Anyway, and you know I always say, ‘anyway,’ I’ve been on a rollercoaster of paychecks-in-the-balance adventures as I acclimatize to my new surroundings.  Actually, everyone around me is getting up to speed, but that’s for another day.  Maybe six months from now.

In the meantime, I’ve been spending 13+ hours commuting between Monday and Friday (inclusive, you dick), and then killing myself in the yard.  This weekend activity has earned me two wasp attacks.  The first stingfest should probably have been an ER visit, because anaphylaxis just sucks ass.  Also, 240 pounds of Rants meat hitting a floor is dramatic.  The second one, my Wolverine immune system showed it’d adapted, so my eye (where the bastard stung) only swelled up to look like I’d lost to Mike Tyson in his prime.  Yay, that shit.
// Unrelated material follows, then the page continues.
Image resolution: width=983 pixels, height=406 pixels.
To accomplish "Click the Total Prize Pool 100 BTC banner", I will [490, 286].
Moving on.  In lieu of entertaining you on some kind of quasi-daily basis, I’ve put a lot of energy into my fiction writing in the past six months.  In fact, this year I’ve tapped out (as opposed to rubbed out) over 300-thousand words, and surpassed the 1.5-million-word mark since 2012.  Call me Stephen.
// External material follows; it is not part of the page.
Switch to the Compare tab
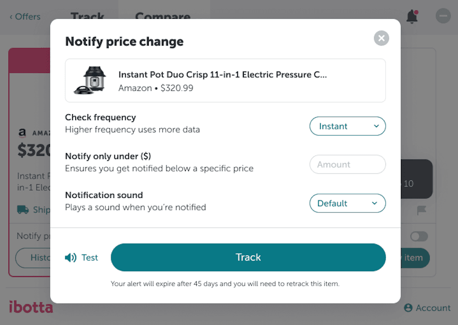This screenshot has width=458, height=325. pyautogui.click(x=162, y=16)
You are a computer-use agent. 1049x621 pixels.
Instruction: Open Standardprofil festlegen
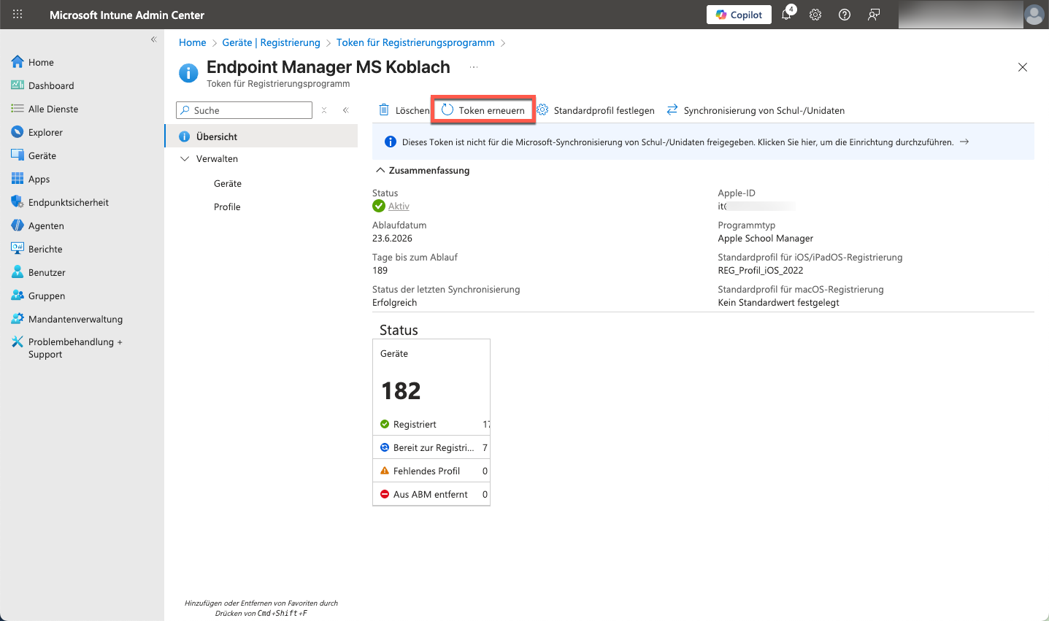596,110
I’ve submitted a short to a major SF mag, and I have a query in with an agent now.  If you don’t like Sci Fi, you can exhale dramatically now and go:

AwwwwwwwwwwwfuckyouBrainRantsyoufuckingdickwadbeachballhead.”

Works for me, too.  Just try it.  BTW, I didn’t try to make that fit in the theme’s width space.

So that’s my update.  Here in my… uhm… (uses fingers) fifth (?) year of blogging, albeit sporadic.  At least you won’t be interrupted by a flight and shit to Afghanistan… right?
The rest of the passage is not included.